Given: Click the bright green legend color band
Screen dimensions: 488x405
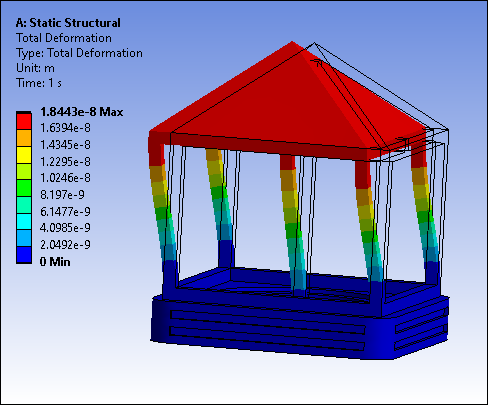Looking at the screenshot, I should pos(24,188).
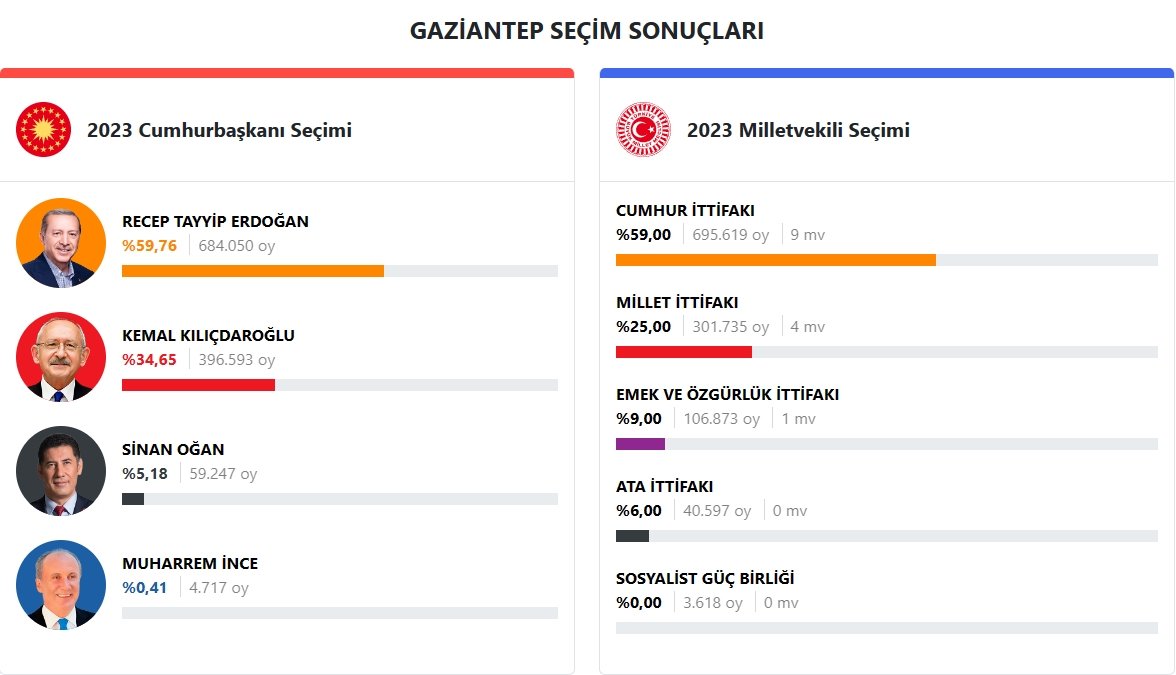Click Cumhur İttifakı's 9 mv seat count
This screenshot has width=1176, height=675.
point(808,235)
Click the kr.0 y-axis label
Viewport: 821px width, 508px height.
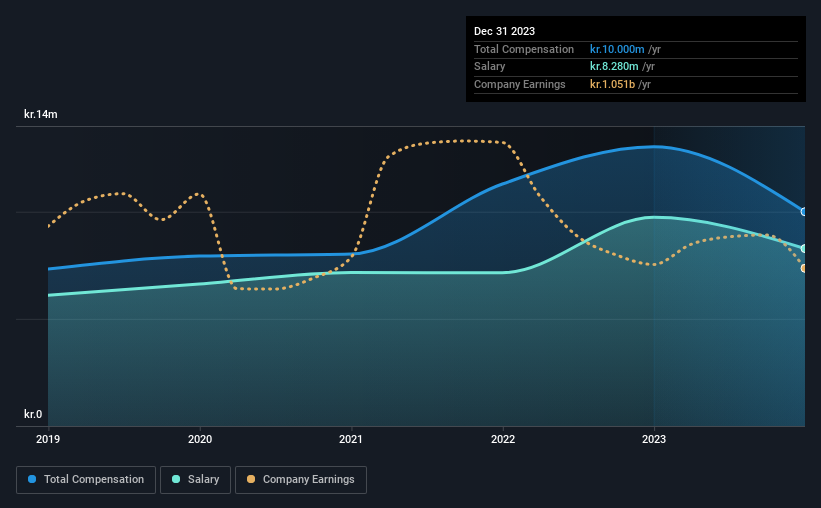tap(33, 414)

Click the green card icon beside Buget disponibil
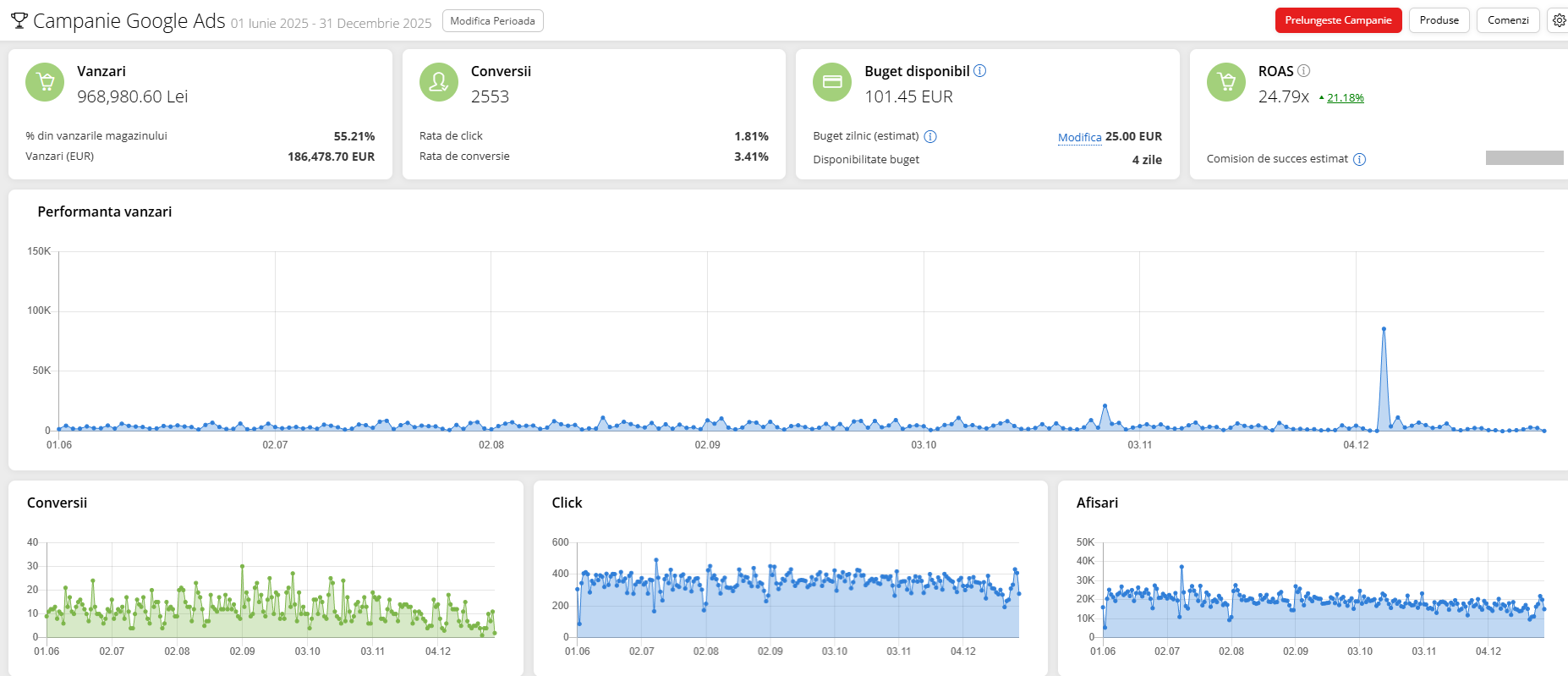(x=832, y=82)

WHAT IS BEING ASKED:
Give the records a second time exactly, keeping the images out.

WRITTEN REPLY:
Given: Click the bright green legend color band
Screen dimensions: 488x405
Looking at the screenshot, I should pos(24,188).
Click Cumhur İttifakı's 9 mv seat count
This screenshot has width=1176, height=675.
point(808,235)
Click the kr.0 y-axis label
Viewport: 821px width, 508px height.
tap(33, 414)

Click the green card icon beside Buget disponibil
(x=832, y=82)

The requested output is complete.